Between the COVID-19 pandemic, protests and the election, an ongoing Florida Supreme Court case on the state’s cannabis industry has not received much attention in the news. The case challenges vertical integration, the current statute which requires Florida’s medical cannabis companies to manage all aspects of the business – from growing to processing to sales – in-house.
While Florida lawmakers established vertical integration and license caps in 2016, it is not a requirement in many states that have achieved safe and secure cannabis markets, such as Ohio and Michigan. As a large political swing state, and one of the few southern states with a legal medical program, the court’s decision could inform regulatory frameworks in new cannabis markets, including the five states that just passed cannabis legalization measures. To that end, the court recently held a second round of oral arguments, an unusual move indicating the importance of getting this right.
Across the country, most states with legal cannabis programs have some form of vertical integration, but only about 10 states mandate it. For example, Massachusetts – which has fully legalized cannabis – only requires vertical integration in its medical markets. Colorado, on the other hand, no longer requires vertical integration, but still allows for it to not harm its early market entrants. This type of hybrid model allows vertically integrated businesses to maintain that business practice and newer licensees to determine which parts of the supply chain they want to own, rather than forcing them to wear many hats. Meanwhile, Washington prohibits vertical integration to ensure a handful of licensees cannot control their markets or put product quality and safety at risk.
One side effect of requiring vertical integration that cannot be ignored is it increases the cost of entrance for businesses. In Florida, the mere application fee for a cannabis license is over $60,000, more than double the price of the next most expensive state program. This coupled with Florida’s law that only allows for a limited number of licensees– of which there are currently only 13 licensed operators, a lower number than states with smaller populations – makes it difficult for new entrants to join the market.
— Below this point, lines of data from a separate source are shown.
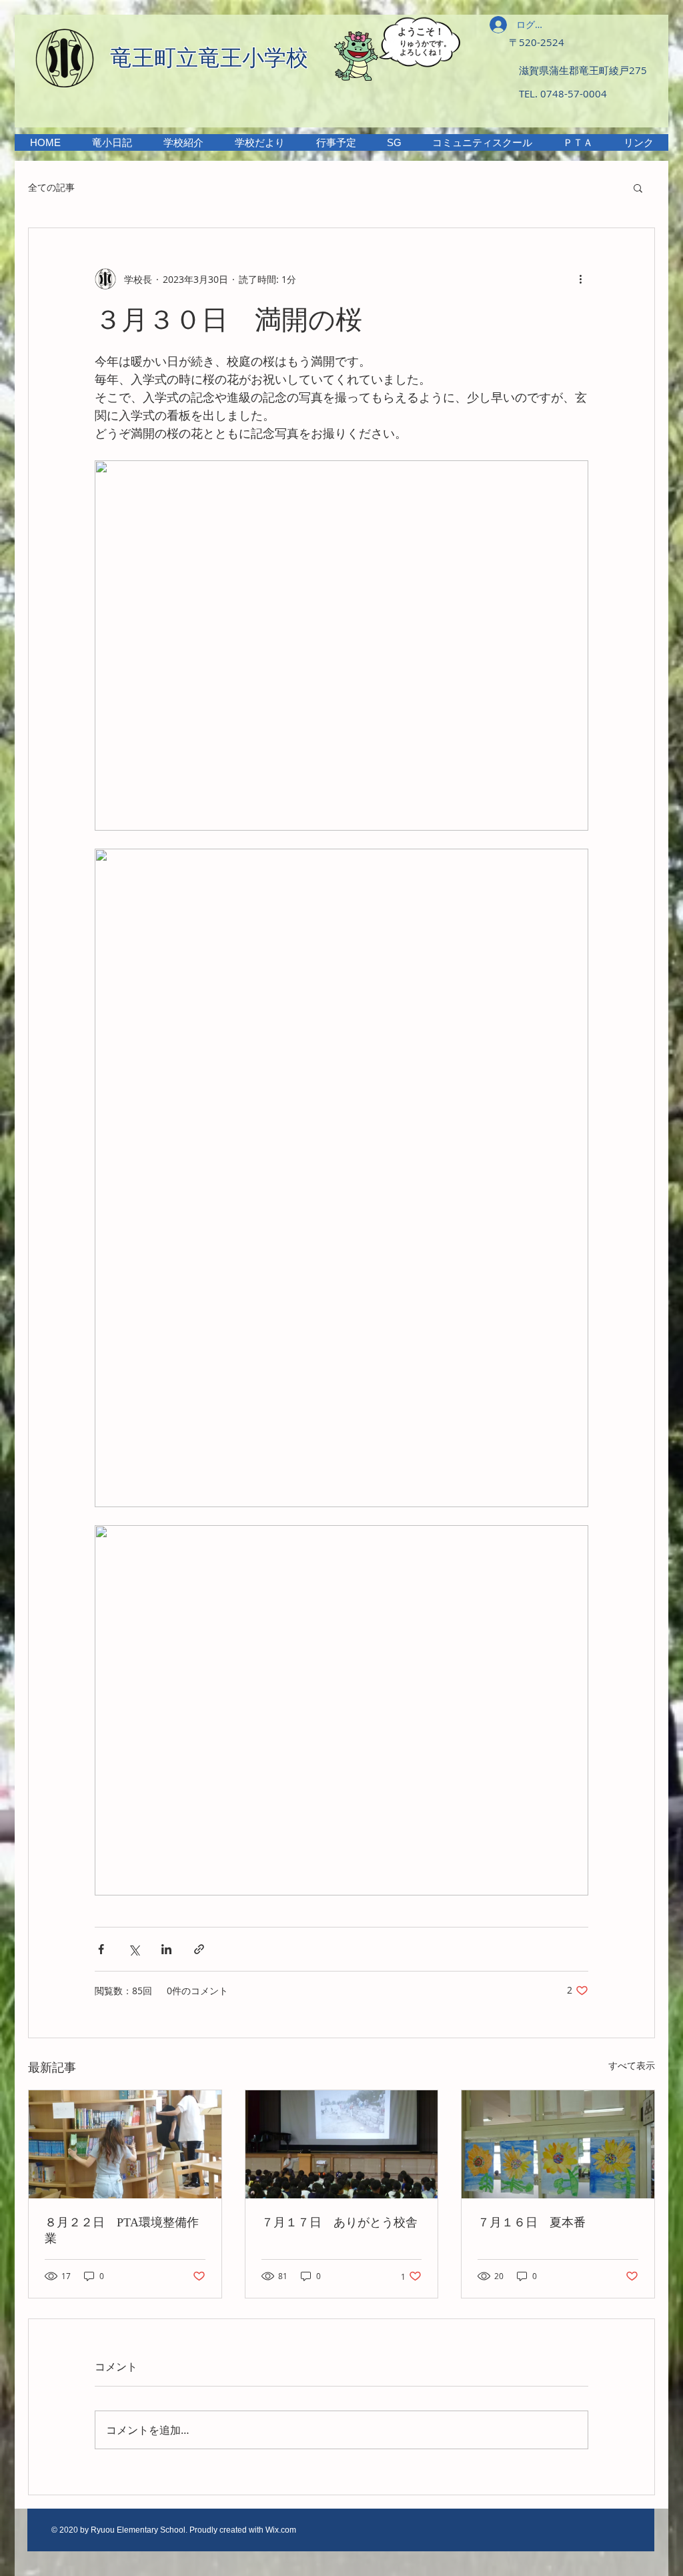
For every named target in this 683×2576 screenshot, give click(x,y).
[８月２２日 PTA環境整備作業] (125, 2144)
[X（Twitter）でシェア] (133, 1949)
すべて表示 (631, 2065)
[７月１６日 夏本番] (558, 2144)
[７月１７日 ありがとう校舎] (341, 2144)
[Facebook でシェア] (101, 1949)
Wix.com (280, 2530)
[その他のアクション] (580, 279)
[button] (183, 142)
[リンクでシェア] (199, 1949)
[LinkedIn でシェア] (166, 1949)
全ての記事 (51, 187)
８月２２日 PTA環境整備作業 (122, 2230)
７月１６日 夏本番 (532, 2222)
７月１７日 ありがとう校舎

To better empower local businesses to succeed, generate tax revenues and create new jobs, upfront costs such as state licensing and application fees must be critically evaluated. To ease cost constraints without sacrificing the strong oversight that vertical integration yields, Florida could look to best practices among other legal cannabis markets. In 29 states and the District of Columbia, track-and-trace systems are required through legislation or agency rules to ensure no illicit cannabis products are sold in the medical cannabis market and no legal medical cannabis products are sold outside the regulated supply chain. By physically tagging cannabis products and electronically tracking their movement along the supply chain until point of sale, track-and-trace technology can more affordably and efficiently support cannabis industry oversight, transparency, and safety.
Regardless of how the Court rules, there are still countless other ways state policymakers and regulators can configure a strong legal system for their market to thrive without sacrificing public health and safety. If vertical integration is struck down, it’s not the end of the world for Florida’s legal cannabis industry. On the contrary, there is precedent for states evolving from vertical integration. Colorado stopped requiring vertical integration in its medical market in 2019 and, in our experience, efficient use of monitoring systems including track-and-trace helped support that transition. In addition, striking down vertical integration might also have a positive effect of better supporting a more diverse and inclusive industry in the Sunshine State.
As a country, we are still in the early stages of legalization and have the opportunity to get it right from the outset. A highly regulated and secure cannabis market can be accomplished while also accommodating a diverse set of business interests, both small and large.